Tag Archives: adoption and birthmothers in China

Buy a Chinese Baby

Buy a Chinese Baby?! Read on.

This blog has been languishing much like the effort to unseal adoption records in many U.S. States.  

Writing has kept me traveling since my last post, and many of the places I’ve traveled through and spent time in have variations of the same terrible adoption laws I’ve commented on in this blog. It was depressing to belabor the point.

So far in 2009, I’ve spent time in Vermont, New York, Maryland, Minnesota, Iowa (where my son was adopted) Nebraska & Oregon.  Only Oregon has open records. One state out of all the states I’ve mentioned. I’ve also driven through Nevada (where gambling & prostitution are legal 24 hours a day) Utah & Colorado.

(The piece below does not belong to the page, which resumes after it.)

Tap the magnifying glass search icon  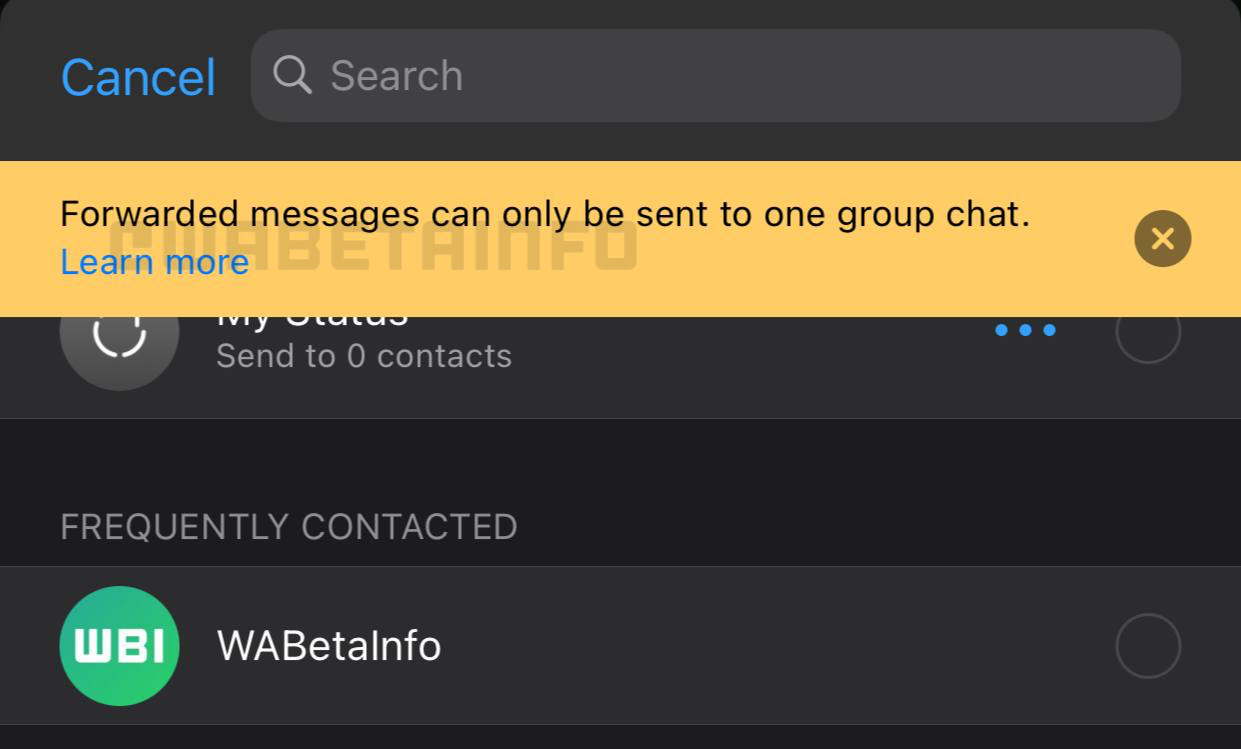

It’s a big country and the prospects of birth parents and children reuniting are sparser than opportunities for a gourmet meal along the interstate.

Meanwhile, what I had envisioned as my personal contribution to the struggle–my book about my experience of relinquishing and reconnecting with my son–has languished too, as I put more and more effort into finishing my MFA.  However, an article in the BBC news this morning got me going.    http://news.bbc.co.uk/2/hi/asia-pacific/8130900.stm
 
The writer in me hatched a dastardly plot:  Adopt (buy) a Chinese baby and then give her back to her parents.  Of course, one would have to know who the parents are.